Por eso Rabin, el último día, es, ante todo, un ejercicio de historiografía audiovisual. La mano que redacta sabe tanto de su propio pulso en la escritura –y de sus temblores- como de la necesidad para señalar, con toda la furia posible, el olor a pólvora, el aullido, la lágrima, y finalmente, la nada. Es una película-coraje, una película-alegato, pero ante todo, una película-pensamiento.

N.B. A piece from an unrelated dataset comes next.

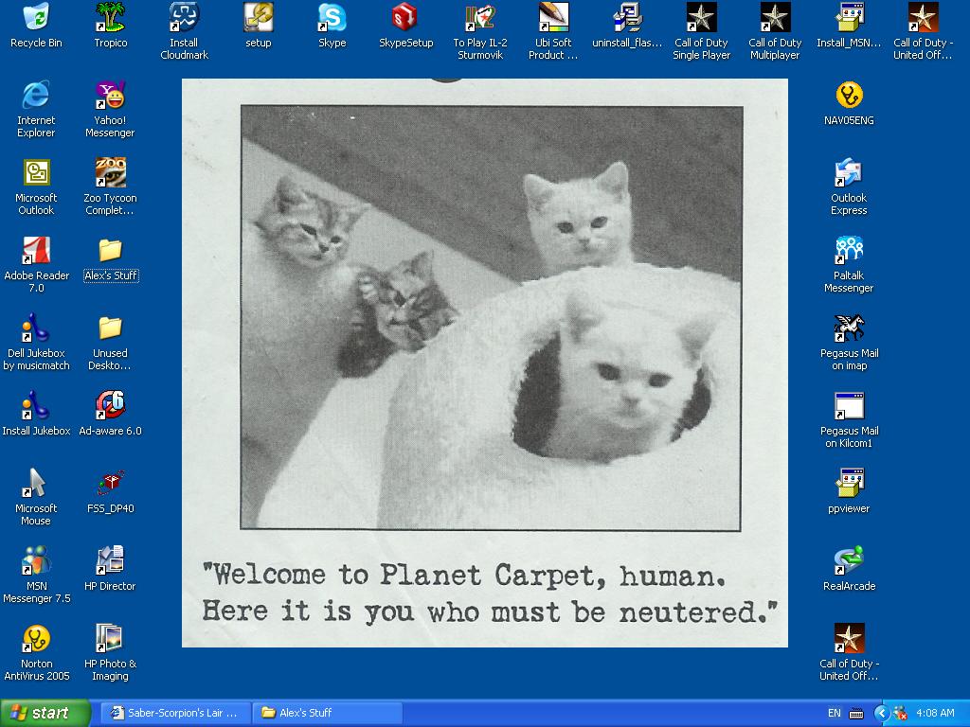970x727 pixels.
Task: Click the system clock showing 4:08 AM
Action: [936, 713]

En cierto modo, si aprendí algo aquella mañana de calor funerario en el Yitzhak Rabin Center es que en Occidente hemos realizado un fantástico ejercicio de conciencia y ceguera para no vivir aterrorizados por la presencia de nuestra propia violencia. Eso nos permite sortear enormes cuotas de sufrimiento pero, a la vez, nos hace pensar de manera equívoca e ingenua lo que realmente significa y entraña el ser humano. Atraviesas la frontera del barrio, del país, la frontera ideológica de la propia ética y, cuando te quieres dar cuenta, llegas a un punto ciego en el mundo donde hasta los niños, con los dientes de leche prestos a llenarse de sangre, mastican la Pulsa Denura todo el tiempo.